WHAT IS EXPECTED — From the first line to the last, return the data exactly, with no pictures.

..............................

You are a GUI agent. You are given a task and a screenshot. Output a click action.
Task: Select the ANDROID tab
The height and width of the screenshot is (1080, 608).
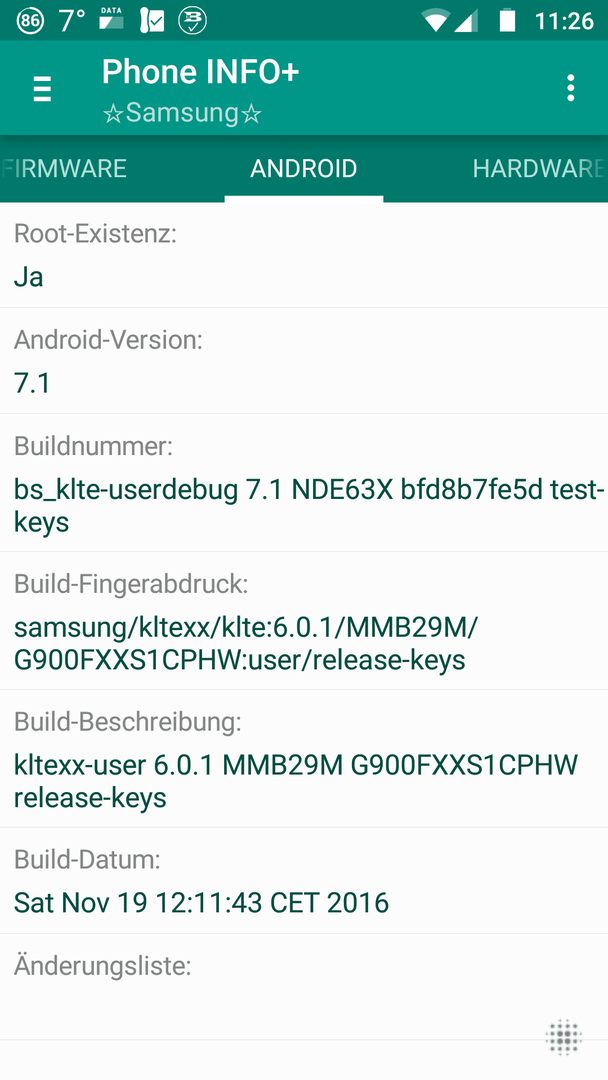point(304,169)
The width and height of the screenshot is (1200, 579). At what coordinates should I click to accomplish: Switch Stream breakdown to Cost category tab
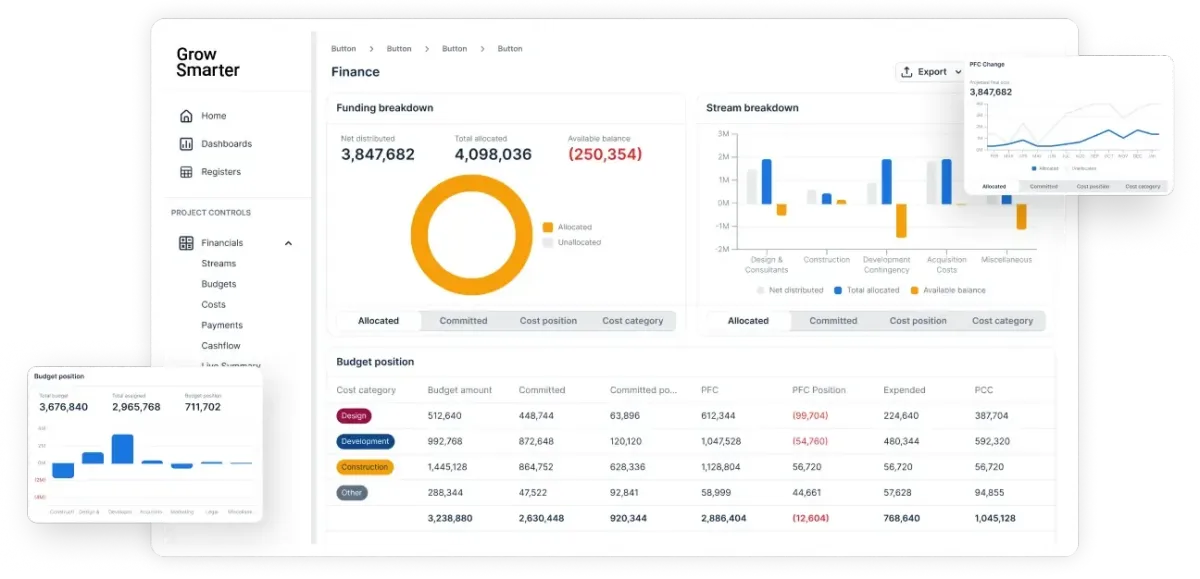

..............................

SOLUTION TO THIS EXERCISE —
You are a GUI agent. You are given a task and a screenshot. Output a click action.
Task: Select the ANDROID tab
The height and width of the screenshot is (1080, 608).
point(304,169)
The width and height of the screenshot is (1200, 579). At what coordinates should I click to accomplish: Switch Stream breakdown to Cost category tab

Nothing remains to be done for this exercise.